EXERCISE PROMPT.
Copy out all of the entries below without any change.

<<<<

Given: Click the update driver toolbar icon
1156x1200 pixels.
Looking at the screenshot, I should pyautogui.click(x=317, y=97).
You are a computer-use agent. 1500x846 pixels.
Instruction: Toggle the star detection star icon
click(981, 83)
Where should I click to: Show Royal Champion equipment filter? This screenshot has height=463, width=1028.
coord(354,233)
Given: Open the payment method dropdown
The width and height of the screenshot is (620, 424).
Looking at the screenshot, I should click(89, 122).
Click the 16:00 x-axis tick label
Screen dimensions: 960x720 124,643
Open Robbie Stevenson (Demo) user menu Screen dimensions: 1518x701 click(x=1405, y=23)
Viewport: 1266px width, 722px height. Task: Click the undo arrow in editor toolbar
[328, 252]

>>>>

REPLY.
Given: Click the update driver toolbar icon
1156x1200 pixels.
Looking at the screenshot, I should pyautogui.click(x=317, y=97).
You are a computer-use agent. 1500x846 pixels.
Instruction: Toggle the star detection star icon
click(981, 83)
Where should I click to: Show Royal Champion equipment filter? This screenshot has height=463, width=1028.
coord(354,233)
Given: Open the payment method dropdown
The width and height of the screenshot is (620, 424).
Looking at the screenshot, I should click(89, 122).
Click the 16:00 x-axis tick label
Screen dimensions: 960x720 124,643
Open Robbie Stevenson (Demo) user menu Screen dimensions: 1518x701 click(x=1405, y=23)
Viewport: 1266px width, 722px height. Task: Click the undo arrow in editor toolbar
[328, 252]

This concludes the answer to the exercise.